The conducting polymer material used in this work is poly 3-hexylthiophene (P3HT), a solution composed of P3HT of 3 mg per chloroform of 1 ml. The material properties of P3HT are semiconducting and have been reported in the literature to have a field-effect carrier mobility of P3HT , a way to increase the mobility in P3HT . P3HT is used as a semiconductor to create organic thin film transistors .When P3HT is heterojunctioned with n--Si to form diodes or with PCBM-71, photovoltaic devices  or organic solar cells  can be created. One of the attractive applications of the P3HT is flexible displays. It has advantages like offering spin coating capability and a low temperature process, but disadvantages such as a disordered structure and limited information for high frequency properties.
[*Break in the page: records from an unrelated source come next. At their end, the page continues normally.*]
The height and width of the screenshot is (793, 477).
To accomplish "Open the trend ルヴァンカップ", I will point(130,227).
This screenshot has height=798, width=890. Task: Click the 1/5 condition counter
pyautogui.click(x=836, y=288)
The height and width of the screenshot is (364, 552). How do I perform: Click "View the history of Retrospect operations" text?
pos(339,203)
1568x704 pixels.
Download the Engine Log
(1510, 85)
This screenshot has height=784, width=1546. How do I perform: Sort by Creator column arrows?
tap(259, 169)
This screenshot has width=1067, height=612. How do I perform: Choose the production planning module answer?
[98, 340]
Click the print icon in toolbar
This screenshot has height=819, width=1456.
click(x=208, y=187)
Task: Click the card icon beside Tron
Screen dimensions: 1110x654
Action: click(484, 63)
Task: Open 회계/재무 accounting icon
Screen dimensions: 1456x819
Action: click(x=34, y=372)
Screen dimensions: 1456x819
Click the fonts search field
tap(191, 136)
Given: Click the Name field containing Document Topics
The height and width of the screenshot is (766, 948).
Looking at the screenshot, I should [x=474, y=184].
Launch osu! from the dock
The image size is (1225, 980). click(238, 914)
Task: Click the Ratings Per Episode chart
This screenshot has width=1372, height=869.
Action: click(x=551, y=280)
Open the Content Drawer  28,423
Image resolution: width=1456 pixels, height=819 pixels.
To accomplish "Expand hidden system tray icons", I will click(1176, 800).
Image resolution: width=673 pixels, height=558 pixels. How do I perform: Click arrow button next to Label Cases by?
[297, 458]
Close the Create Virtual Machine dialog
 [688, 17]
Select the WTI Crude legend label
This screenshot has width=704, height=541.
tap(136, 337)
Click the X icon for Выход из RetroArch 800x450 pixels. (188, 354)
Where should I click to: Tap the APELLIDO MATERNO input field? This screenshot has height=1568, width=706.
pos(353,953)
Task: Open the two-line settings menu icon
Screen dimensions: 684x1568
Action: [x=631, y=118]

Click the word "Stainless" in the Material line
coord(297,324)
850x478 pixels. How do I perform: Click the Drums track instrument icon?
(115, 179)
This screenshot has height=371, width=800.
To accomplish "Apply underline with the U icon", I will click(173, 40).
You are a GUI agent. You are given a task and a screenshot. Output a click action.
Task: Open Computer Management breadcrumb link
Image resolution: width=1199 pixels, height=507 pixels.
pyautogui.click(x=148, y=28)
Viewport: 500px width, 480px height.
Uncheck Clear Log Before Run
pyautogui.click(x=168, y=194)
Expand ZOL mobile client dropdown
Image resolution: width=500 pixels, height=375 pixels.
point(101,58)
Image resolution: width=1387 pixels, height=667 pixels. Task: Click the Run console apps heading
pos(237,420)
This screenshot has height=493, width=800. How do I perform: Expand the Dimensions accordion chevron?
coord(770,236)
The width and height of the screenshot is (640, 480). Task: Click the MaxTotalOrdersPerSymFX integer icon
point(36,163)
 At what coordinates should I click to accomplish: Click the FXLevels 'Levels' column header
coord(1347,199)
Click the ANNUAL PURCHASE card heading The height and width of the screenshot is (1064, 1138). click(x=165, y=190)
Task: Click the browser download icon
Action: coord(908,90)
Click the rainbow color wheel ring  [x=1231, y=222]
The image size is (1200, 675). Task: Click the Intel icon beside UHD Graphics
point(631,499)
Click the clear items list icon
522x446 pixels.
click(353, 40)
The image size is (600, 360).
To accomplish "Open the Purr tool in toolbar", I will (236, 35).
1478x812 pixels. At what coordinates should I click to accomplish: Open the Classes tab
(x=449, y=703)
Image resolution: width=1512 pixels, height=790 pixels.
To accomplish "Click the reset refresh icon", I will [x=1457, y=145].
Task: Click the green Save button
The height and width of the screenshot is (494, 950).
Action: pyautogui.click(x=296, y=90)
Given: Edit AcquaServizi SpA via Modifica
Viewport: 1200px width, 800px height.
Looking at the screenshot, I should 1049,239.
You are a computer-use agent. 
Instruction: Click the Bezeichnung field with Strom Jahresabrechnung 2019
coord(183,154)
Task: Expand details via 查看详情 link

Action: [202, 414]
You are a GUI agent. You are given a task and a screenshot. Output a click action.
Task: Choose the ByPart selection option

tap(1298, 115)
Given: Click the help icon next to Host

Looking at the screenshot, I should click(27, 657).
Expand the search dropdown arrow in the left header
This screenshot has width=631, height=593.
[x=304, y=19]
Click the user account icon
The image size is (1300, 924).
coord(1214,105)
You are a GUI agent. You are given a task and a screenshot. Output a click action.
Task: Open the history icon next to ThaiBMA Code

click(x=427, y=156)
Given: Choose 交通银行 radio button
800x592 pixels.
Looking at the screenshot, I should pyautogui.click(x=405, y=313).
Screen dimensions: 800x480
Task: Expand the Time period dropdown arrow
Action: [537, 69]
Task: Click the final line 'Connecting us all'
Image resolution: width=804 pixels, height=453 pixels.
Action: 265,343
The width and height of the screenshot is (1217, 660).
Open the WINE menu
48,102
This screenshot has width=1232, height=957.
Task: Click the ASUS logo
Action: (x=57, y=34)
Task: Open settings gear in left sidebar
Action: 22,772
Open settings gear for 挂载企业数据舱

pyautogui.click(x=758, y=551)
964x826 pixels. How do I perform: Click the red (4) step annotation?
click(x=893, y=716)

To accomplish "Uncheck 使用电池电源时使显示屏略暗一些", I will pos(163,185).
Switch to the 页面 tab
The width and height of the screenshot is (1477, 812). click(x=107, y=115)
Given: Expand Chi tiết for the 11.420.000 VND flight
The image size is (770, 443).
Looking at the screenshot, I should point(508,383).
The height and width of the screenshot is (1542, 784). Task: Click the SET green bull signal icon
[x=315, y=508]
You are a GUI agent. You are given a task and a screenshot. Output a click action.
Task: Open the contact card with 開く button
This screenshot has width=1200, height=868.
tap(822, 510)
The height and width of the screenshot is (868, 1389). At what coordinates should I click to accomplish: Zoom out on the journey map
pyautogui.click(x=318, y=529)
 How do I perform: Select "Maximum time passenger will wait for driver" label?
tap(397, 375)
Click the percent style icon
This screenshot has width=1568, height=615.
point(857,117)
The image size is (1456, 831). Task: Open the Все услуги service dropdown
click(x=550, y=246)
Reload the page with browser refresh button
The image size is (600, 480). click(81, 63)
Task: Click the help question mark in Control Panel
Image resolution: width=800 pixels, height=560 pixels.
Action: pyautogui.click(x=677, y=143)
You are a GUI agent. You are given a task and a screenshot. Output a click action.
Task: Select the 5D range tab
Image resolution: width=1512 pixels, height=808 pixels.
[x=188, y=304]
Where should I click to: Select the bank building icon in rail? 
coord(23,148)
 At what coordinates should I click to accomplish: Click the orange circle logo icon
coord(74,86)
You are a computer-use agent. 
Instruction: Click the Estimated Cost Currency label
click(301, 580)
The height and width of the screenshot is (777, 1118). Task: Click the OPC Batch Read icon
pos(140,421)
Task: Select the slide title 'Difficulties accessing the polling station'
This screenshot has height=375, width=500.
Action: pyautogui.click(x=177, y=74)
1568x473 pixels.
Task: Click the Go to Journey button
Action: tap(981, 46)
In this paper, the dielectric constant of P3HT is evaluated using the MIS capacitor method to characterize the high frequency behavior of an ultra-thin film for P3HT using the planar circuit design for high speed applications.
Two different methods are adopted in order to characterize the
P3HT film. The first method, MIS measurement, is performed in a low frequency band (1 kHz - 1 MHz). The second method, high frequency planar circuit measurement, is performed in a high frequency band (45 MHz - 50 GHz). By MIS measurement, the relative dielectric constant (εr) of P3HT film can be extracted. The εr value is very important to design a structure with P3HT in high frequency simulation software, where the extracted εr value of P3HT is required. Through the high frequency planar circuit measurement, the high frequency behavior of P3HT can be characterized. Also, the conductive behavior can be determined as a function of bias voltage (-20 V - +20 V) regarding the P3HT film operating in different modes. For example, the P3HT film operates in the accumulation mode and behaves as a lossy material when +20 V is applied.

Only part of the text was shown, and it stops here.